Kochani ❤️ rozdział na życzenie od Storczyk80 z okazji ukończenia 18 lat 😈🎉 Wszystkiego najlepszego raz jeszcze 🙃🎈🎈🎈

Dodatkowo wspomnę, że rozdział 1 "Pokręconych" jest dostępny na koncie EratoMKEO 😁

A teraz, niech nam Eryczek opowie, co się zjebało 😉 - rozdział jest naprawdę długi 😈

✨✨✨

Pierwszy raz od niepamiętnych czasów jestem zaskoczony. Pakt o nieagresji z Ruczajem i Śródmieściem trwa od ponad roku, z czego od dziewięciu miesięcy jawnie mówię, że Wieliczka jest z nimi w sojuszu.

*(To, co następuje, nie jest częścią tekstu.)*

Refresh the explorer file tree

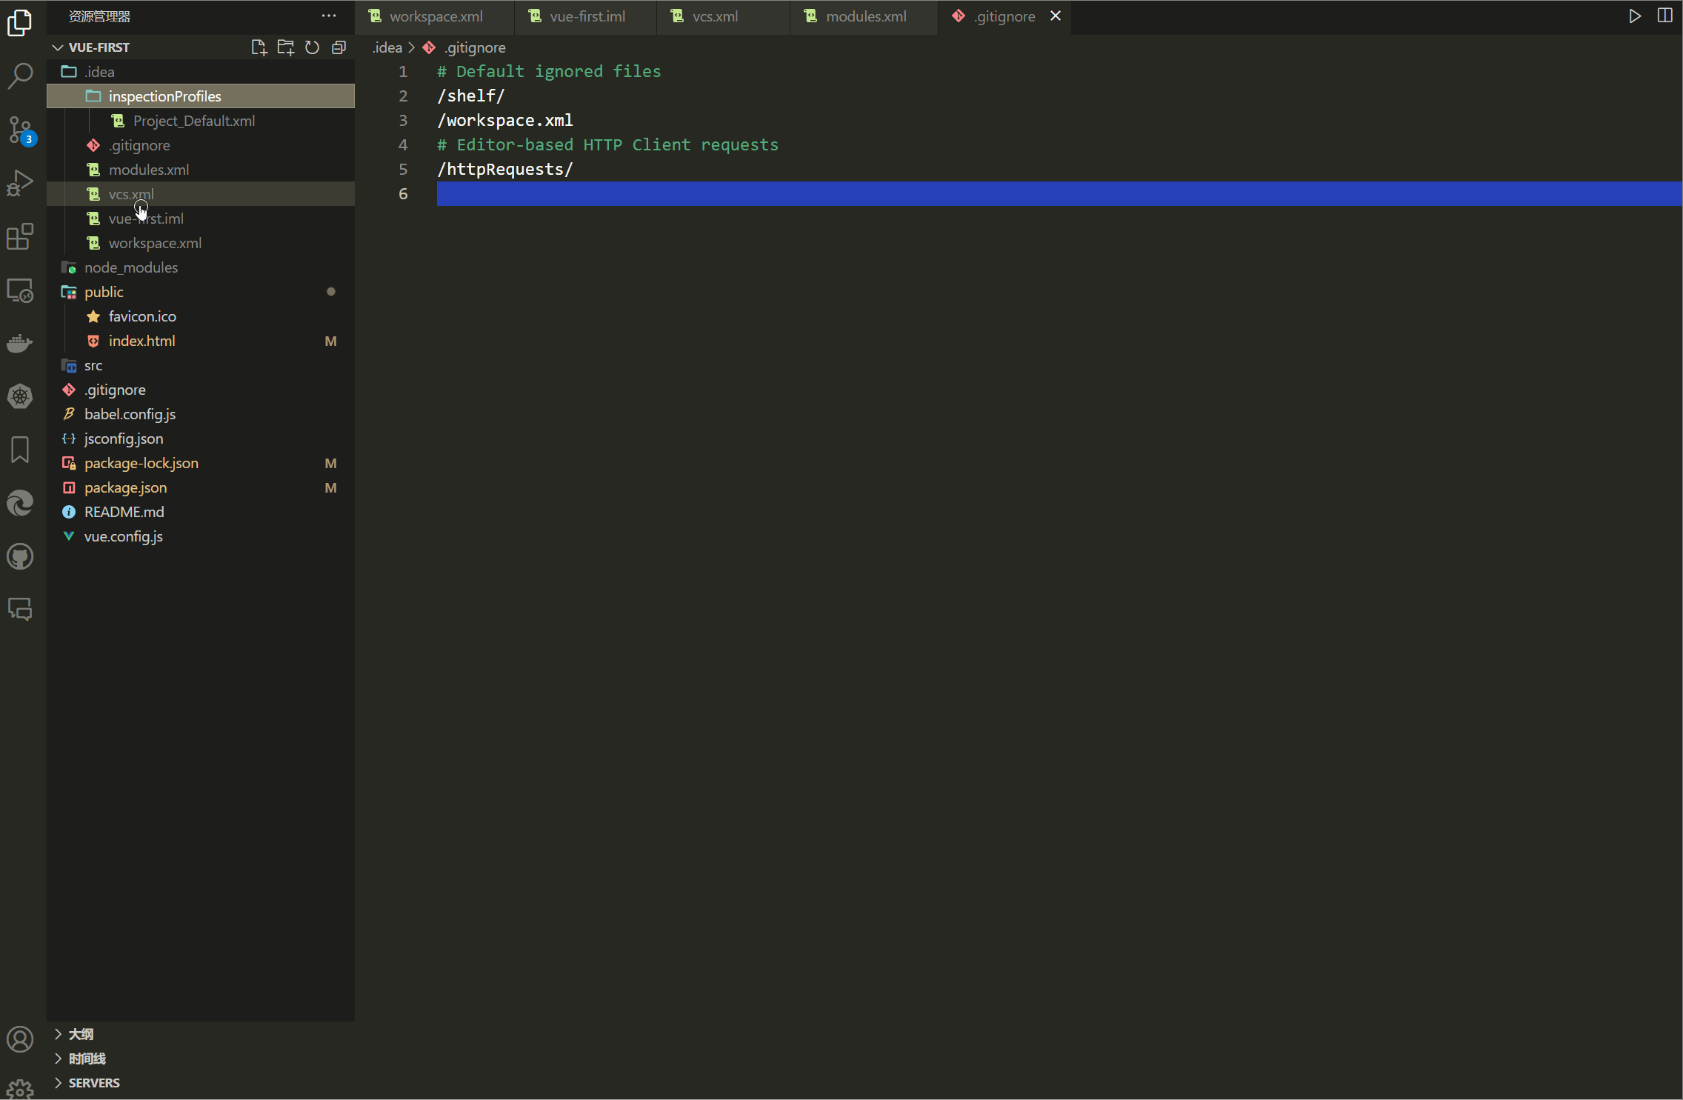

I szczerze nie spodziewałem się, że ktoś taki, jak wysłannik Pomorza, może być tak silnie powiązany z Wieliczką. A może Eryk ma nas za głupców? Może liczy skrycie na to, że wciśnie nam bajkę?

Nic bardziej mylnego! W dniu śmierci Yogiego moje życie zmieniło się diametralnie. Pamiętam wszystko! Może nie byłem dopuszczany, ale nie byłem też ślepy. Wyłapię kłamstwo.

– Chcesz nam wmówić, że znasz powód zabicia Yogiego? – pytam, skrzywiając usta. – Że latami nikt się nie przyznał, nikt nie powiedział, ale ty wiesz? – dorzucam, kpiąc.

– Wszystko zaczęło się od pewnego paktu – wypowiada Eryk, pociągając nosem. – Ale o tym to ja naprawdę nic nie wiem, poza tym, że stworzono sojusz. Ufali sobie, współpracowali ze sobą.

– Ilu ich było? – wtrąca Qbek spokojnym głosem.

– Ponoć pięciu.

– Nazwiska znasz? – dorzucam swoje pytanie, spodziewając się tych, które sami podejrzewamy. CH.Y.D.R.A.

– Mam pewność co do trzech. Yogi był całym łącznikiem i kooperatorem sojuszu. Takim mózgiem operacji z przerzutem. Szumicki zajmował się produkcją narkotyków o wysokim standardzie. Naprawdę, wysokim. I jeszcze Rubens. On miał kontakty, łeb na karku i smykałkę do biznesów.

– Restauracja na Piłsudskiego – mlaszczę, wymieniając.

– Tak, ale był to ich punkt przerzutowy narkotyków Szumickiego. Chemik zasilał czystym narkotykiem rezerwy Wieliczki, a Rubens był od logistyki. To Rubens współpracował też z moim bratem po śmierci Yogiego, utrzymywał kontakty na Pomorzu.

– A dwóch pozostałych? – Qbek drąży temat. – Tych z sojuszu. Bo z tego co mówisz, twój brat do sojuszu nie należał.

– Należał do dostawców, partnerów, ale nie był członkiem sojuszu. – Eryk ewidentnie zaprzecza, jakoby „D" oznaczało Duduś. Przynajmniej nie odnosi się do Brunona, ale wciąż może oznaczać stryjecznego brata, czyli Ważniaka.

– Więc kto był w tym jeszcze? – dopytuję.

– Jeśli mam mówić samą prawdę, to nie wiem.

– Szkoda – mlaszczę ponownie. – Byłby z ciebie świetny świadek koronny, a tak – wzruszam ramionami i uśmiecham się bezczelnie – co ty pomożesz jak ty, kurwa, nic nie wiesz? – syczę.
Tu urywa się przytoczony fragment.